In some arrangements, the width t1 is less than the widths t2 and t3. In some arrangements, a ratio t1/t2 is less than about 0.2, and a ratio t1/t3 is less than about 0.3. In some arrangements, the width t4 is less than the widths t5 and t6. In some arrangements, a ratio t4/t5 is less than about 0.6. In some arrangements, a ratio t4/t6 is less than about 0.6. In some arrangements, a ratio S1/P1 of the width S1 of the cavity space V1 with respect to a pitch P1 of the electrical connectors 30 may be less than about 0.6.

Referring to FIG. 1A, in some arrangements, the protective layer 40 is partially disposed between the substrate 10 and the electrical connector 30. In some arrangements, the protective layer 40 may include one or more protrusions (e.g., protrusions 410a and 420a) disposed between the substrate 10 and the electrical connector 30. The protrusions 410a and 420a may horizontally overlap the substrate 10. In some arrangements, the protrusion 410a is geometrically distinct from the protrusion 420a. In some arrangements, the protrusions 410a and 420a have different widths at the same elevation. For example, a width t2a of the protrusion 410a and a width t5a of the protrusion 420a may be at the same elevation and different. In some arrangements, the protrusions 410a and 420a are between the substrate and the solder element 330 of the electrical connector 30. In some arrangements, the intermediate layer 320 of the electrical connector 30 partially overlaps the protrusion 410a and/or the protrusion 420a.

In some arrangements, referring to FIG. 1B, the conductive pads 130 and the conductive pads 140 are at adjacent sides of the protective layer 40. In some arrangements, referring to FIG. 1B, the openings 130h and the openings 140h are at adjacent sides of the protective layer 40.

The electronic component 50 may be disposed under the surface 102 of the substrate 10. In some arrangements, a width of the electronic component 50 is greater than a width of the electronic component 20. The electronic component 50 may be or include a passive die such as resistors, capacitors, inductors, or a combination thereof, or any other type of passive dies. The electronic component 50 may be or include an active die such as an ASIC or any other type of active dies. In some arrangements, the electronic component 50 may be or include a processor die, such as an ASIC.

The electrical connectors 60 may be disposed between the electronic component 50 and the substrate 10. In some arrangements, the electronic component 50 is electrically connected to the substrate 10 through the electrical connectors 60. In some arrangements, a thickness of the electrical connector 30 is less than a thickness of the electrical connector 60. In some arrangements, a pitch of the electrical connectors 60 is greater than a distance between the conductive pad 110 and one of the conductive pads 130. The electrical connectors 60 may include conductive bumps. The conductive bumps may include gold (Au), silver (Ag), copper (Cu), another metal, a solder alloy, or a combination of two or more thereof.

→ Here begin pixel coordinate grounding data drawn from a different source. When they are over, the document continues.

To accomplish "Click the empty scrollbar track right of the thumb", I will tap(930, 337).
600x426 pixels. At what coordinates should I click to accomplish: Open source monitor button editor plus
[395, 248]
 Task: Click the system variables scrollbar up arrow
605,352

The underfill 70 may be disposed between the substrate 10 and the electronic component 50. In some arrangements, the underfill 70 encapsulates the electrical connectors 60. In some arrangements, the underfill 70 includes a resin layer 710 and a plurality of fillers 720. In some arrangements, a thickness T2 of the underfill 70 is greater than a thickness T1 of the protective layer 40. In some arrangements, a modulus of the underfill 70 is greater than a modulus of the protective layer 40. In some arrangements, a viscosity of the underfill 70 is less than a viscosity of the protective layer 40. In some arrangements, a viscosity of the underfill 70 is equal to or less than about 20 Pa·S. In some arrangements, a viscosity of the underfill 70 is about 20 Pa·S. In some arrangements, a modulus of the underfill 70 is greater than about 3 GPa, 7 GPa, 5 GPa, or 9 GPa. In some arrangements, a modulus of the underfill 70 may be about 9 GPa.

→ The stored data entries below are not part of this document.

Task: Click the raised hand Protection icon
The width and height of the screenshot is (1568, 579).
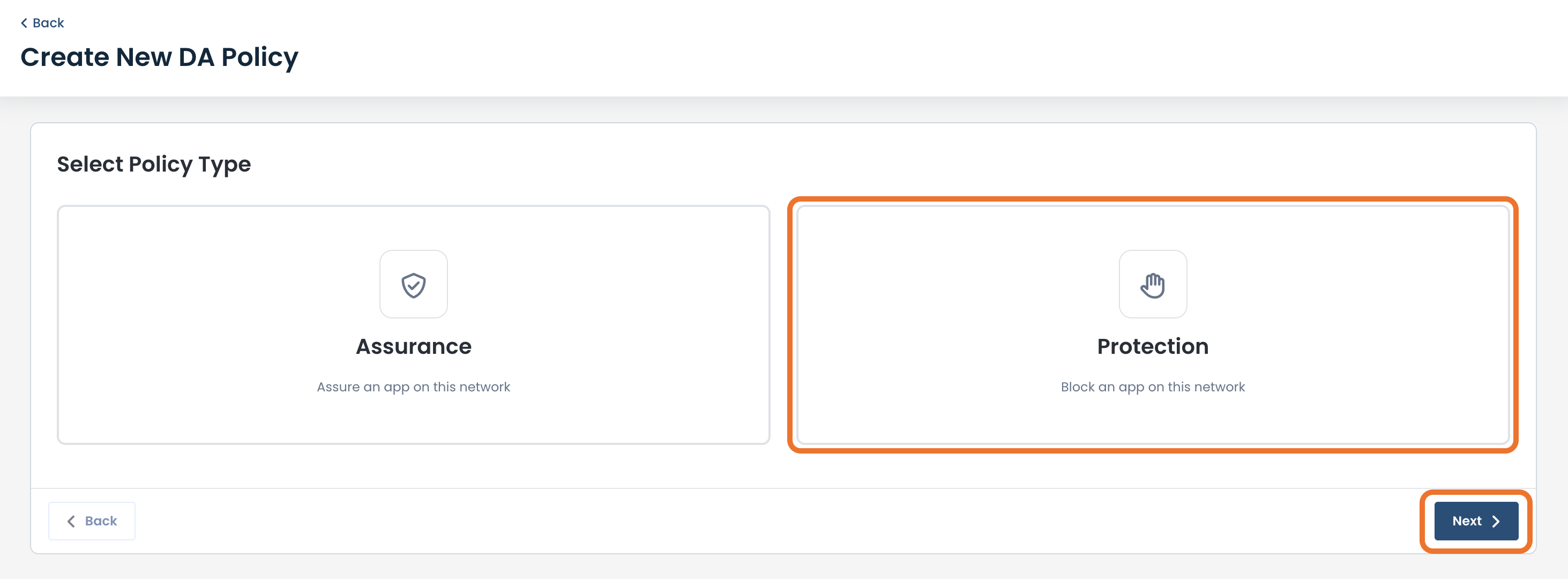Action: [x=1152, y=284]
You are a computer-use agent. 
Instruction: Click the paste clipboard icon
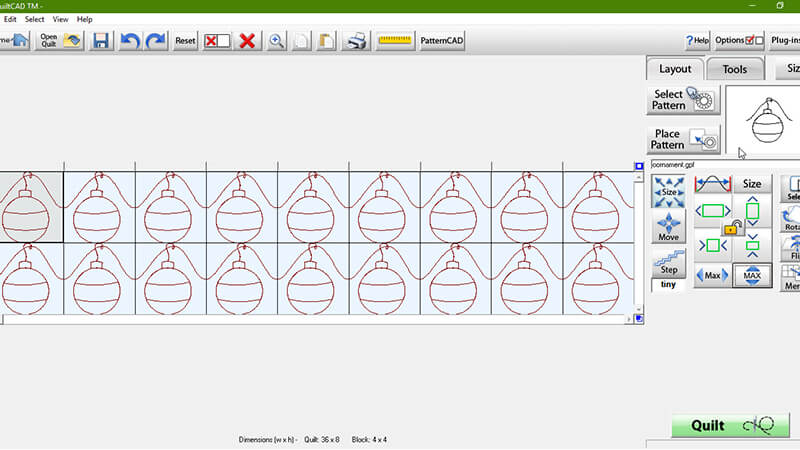(x=326, y=41)
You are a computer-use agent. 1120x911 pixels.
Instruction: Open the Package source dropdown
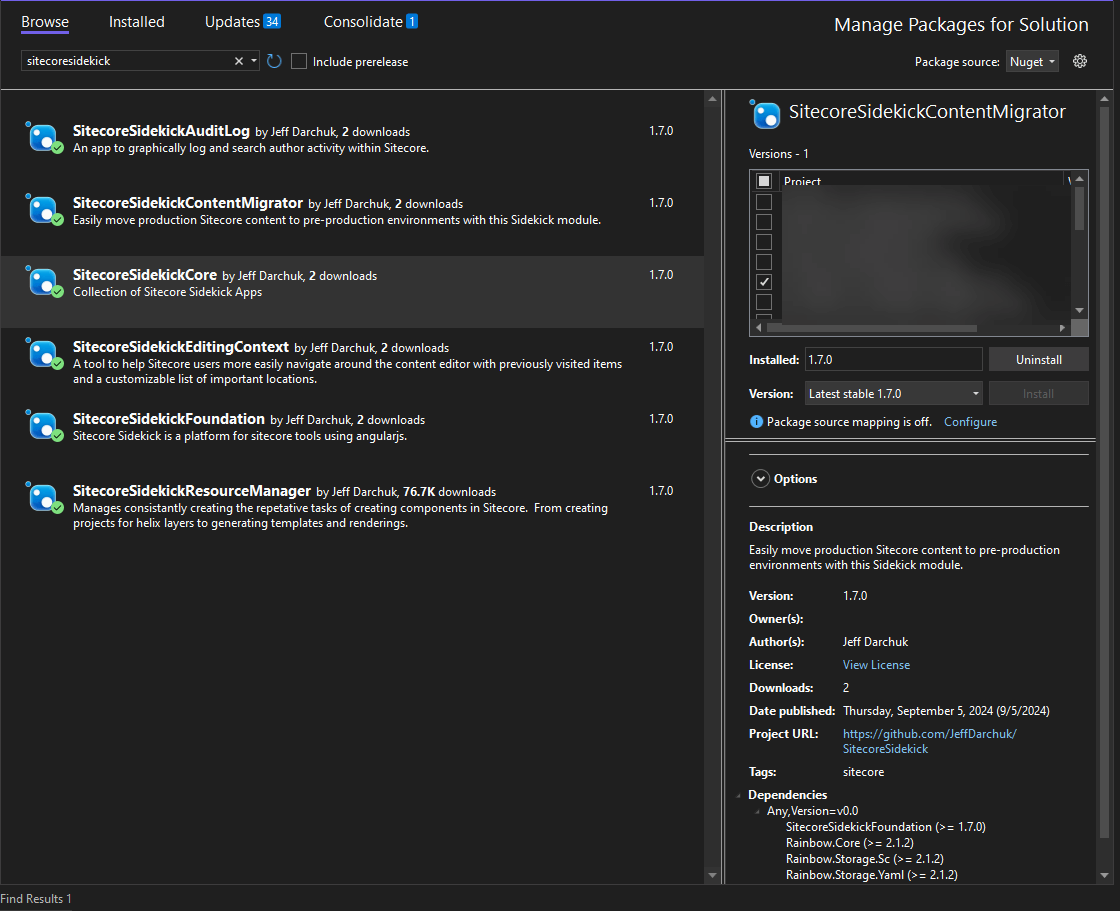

The electrical contacts 80 (also referred to as “electrical connectors”) may be disposed at one or more lateral sides of the protective layer 40. In some arrangements, the electrical contacts 80 are disposed on the conductive pads 140. In some arrangements, the electrical contacts 80 are electrically connected to the conductive pads 140. In some arrangements, an elevation of a top surface 801 of the electrical contact 80 is higher than an elevation of a top surface (e.g., the surface 401) of the protective layer 40 with respect to the substrate 10. In some arrangements, the elevation of the top surface 801 of the electrical contact 80 is higher than an elevation of a top surface (e.g., the surface 201) of the electronic component 20 with respect to the substrate 10. In some arrangements, the electrical contacts 80 horizontally overlap the electronic component 20. In some arrangements, the electrical contacts 80 are disposed at one or more lateral sides of the electronic component 20 and horizontally overlapping the electrical connectors 30. In some arrangements, a thickness T3 of the electrical contact 80 is greater than a thickness of the electrical connector 60. The electrical contacts 80 may be or include solder balls. For example, the electrical contacts 80 may include controlled collapse chip connection (C4) bumps, a ball grid array (BGA), or a land grid array (LGA).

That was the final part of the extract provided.